When I have met strange Gipsies, it has often greatly grieved me to find that they spoke their ancient tongue very imperfectly, and were ignorant of certain Rommany words which I myself, albeit a stranger, knew very well, and would fain teach them.

But instead of accepting my instructions in a docile spirit of ignorant humility, I have invariably found that they were eagerly anxious to prove that they were not so ignorant as I assumed, and in vindication of their intelligence proceeded to pour forth dozens of words, of which I must admit many were really new to me, and which I did not fail to remember.
The scouting, slippery night-life of the Gipsy; his familiarity with deep ravine and lonely wood-path, moonlight and field-lairs; his use of a secret language, and his constant habit of concealing everything from everybody; his private superstitions, and his inordinate love of humbugging and selling friend and foe, tend to produce in him that goblin, elfin, boyish-mischievous, out-of-the-age state of mind which is utterly indescribable to a prosaic modern-souled man, but which is delightfully piquant to others.
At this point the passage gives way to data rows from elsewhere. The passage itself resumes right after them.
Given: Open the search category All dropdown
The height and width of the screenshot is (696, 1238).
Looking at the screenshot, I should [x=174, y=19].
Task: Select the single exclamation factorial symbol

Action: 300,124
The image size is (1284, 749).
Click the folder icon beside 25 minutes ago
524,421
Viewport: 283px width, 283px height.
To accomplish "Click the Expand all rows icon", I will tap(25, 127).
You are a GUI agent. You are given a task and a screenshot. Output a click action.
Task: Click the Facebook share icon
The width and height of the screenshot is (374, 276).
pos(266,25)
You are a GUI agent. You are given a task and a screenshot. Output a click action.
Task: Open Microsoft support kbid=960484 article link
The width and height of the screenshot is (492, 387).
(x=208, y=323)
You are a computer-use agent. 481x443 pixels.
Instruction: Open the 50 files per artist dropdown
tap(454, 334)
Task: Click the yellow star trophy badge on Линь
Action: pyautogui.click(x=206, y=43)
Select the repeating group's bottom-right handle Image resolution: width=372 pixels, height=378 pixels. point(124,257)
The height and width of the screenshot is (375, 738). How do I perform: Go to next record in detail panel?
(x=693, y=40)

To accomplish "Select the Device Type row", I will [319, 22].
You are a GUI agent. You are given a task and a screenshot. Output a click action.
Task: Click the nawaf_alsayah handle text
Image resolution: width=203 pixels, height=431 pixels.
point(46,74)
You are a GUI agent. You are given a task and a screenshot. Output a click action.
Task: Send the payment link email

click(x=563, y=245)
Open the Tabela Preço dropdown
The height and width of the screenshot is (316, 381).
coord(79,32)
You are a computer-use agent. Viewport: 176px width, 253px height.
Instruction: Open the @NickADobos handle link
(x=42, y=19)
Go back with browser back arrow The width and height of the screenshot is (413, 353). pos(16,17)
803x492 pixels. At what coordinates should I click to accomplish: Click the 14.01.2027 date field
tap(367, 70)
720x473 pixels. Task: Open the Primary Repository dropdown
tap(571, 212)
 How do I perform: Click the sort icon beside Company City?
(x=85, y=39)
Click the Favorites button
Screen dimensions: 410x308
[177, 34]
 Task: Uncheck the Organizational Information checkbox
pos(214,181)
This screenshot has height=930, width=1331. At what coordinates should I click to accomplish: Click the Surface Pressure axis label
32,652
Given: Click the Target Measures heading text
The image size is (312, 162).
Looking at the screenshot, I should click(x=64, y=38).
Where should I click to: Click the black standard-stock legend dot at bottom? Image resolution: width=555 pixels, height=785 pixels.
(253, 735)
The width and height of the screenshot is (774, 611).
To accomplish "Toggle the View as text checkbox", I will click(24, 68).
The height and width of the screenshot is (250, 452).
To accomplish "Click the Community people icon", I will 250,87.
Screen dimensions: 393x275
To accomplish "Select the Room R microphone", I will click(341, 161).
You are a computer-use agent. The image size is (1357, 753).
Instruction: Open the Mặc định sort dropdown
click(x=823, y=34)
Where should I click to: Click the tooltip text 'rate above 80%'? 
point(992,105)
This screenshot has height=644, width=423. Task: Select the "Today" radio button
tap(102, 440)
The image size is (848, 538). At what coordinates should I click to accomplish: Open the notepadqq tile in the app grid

Many a time among Gipsies I have felt, I confess with pleasure, all the subtlest spirit of fun combined with picture-memories of Hayraddin Maugrabin--witch-legends and the "Egyptians;" for in their ignorance they are still an unconscious race, and do not know what the world writes about them.

They are not attractive from the outside to those who have no love for quaint scholarship, odd humours, and rare fancies.